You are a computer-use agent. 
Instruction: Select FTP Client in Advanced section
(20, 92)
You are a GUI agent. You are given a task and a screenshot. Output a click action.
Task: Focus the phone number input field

☆ ☆ ☆

# [Brief]
Starting with the line that contains "You are a GUI", write out each line through the end of the listing, exactly as it appears, and include nothing else.

# [Finished exercise]
You are a GUI agent. You are given a task and a screenshot. Output a click action.
Task: Focus the phone number input field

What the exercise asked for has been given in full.